Now all roads lead to France and heavy is the tread
Of the living; but the dead returning lightly dance.
Edward Thomas, Roads

Thursday, October 22, 2015

Undercutting the Pope's Peace Efforts: The Leonardo da Vinci Sinking

One the tireless workers for peace during the Great War was Pope Benedict XV, who was elected to office a month after the beginning of hostilities.  Benedict was concerned with the conflict especially as it configured Catholic countries such as Austria against Catholic countries such as Italy—enough so that on 1 November 1914 he issued his first encyclical on the war, "Ad Beatissimi." It simply called for both sides to cease fighting, a simplicity disparaged by this comment in one Allied paper: "It is really difficult to believe that this was actually written in the year 1914; it sounds like the utterance of an elderly gentlewoman of about the year 1830."

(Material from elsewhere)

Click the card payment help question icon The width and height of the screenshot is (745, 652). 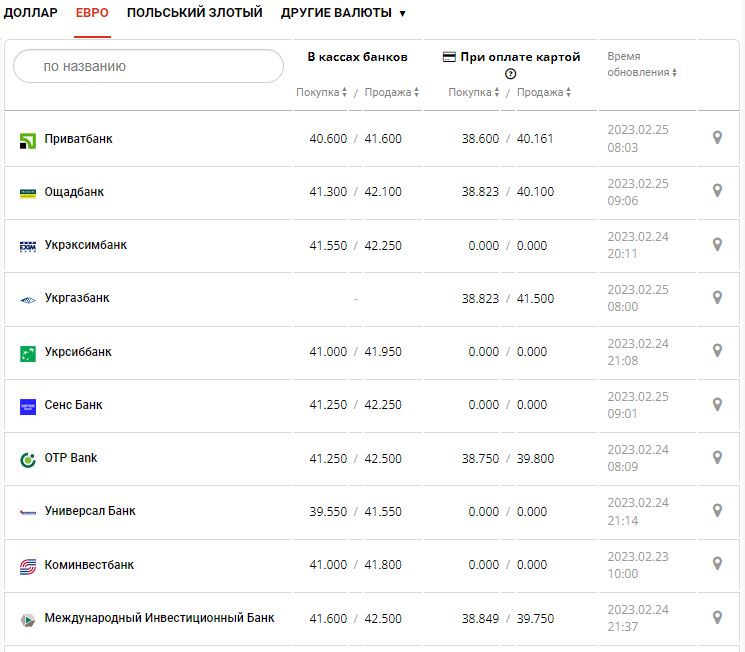coord(511,74)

The Pope, nevertheless, continued his peace efforts throughout the war, but one event undermined the credibility of his effort, especially in Italy which had joined the war in May 1915. On 2 August 1916 the Italian dreadnought Leonardo da Vinci exploded in the harbor of Taranto. There was considerable loss of life and inquiries seemed to point to sabotage. (Today, it is believed it may have been due to an accident during the loading of ammunition, as with the Port Chicago disaster of 1944.)

Leonardo da Vinci at Sea

Investigations into the sinking of Leonardo da Vinci and some suspicious earlier cases of sabotage led to Monsignor Rudolf Gerlach, Benedict's Keeper of the Robes and a native Barvarian. Despite disclaimers by him and by Benedict, his espionage and fund raising efforts for Imperial Germany were uncovered during the investigation into the battleship incident; he was turned over to Italian authorities and they in turn expelled him across the border into Switzerland. Papal commentor Frank J. Coppa wrote of the impact of this espionage scandal: "Although a court of inquiry exonerated the Vatican in any complicity in the Monsignor's schemes and spying, the "Gerlach Affair" rocked the Vatican, sent Pope Benedict into a spiral of depression, and seriously compromised the papal image of strict impartiality."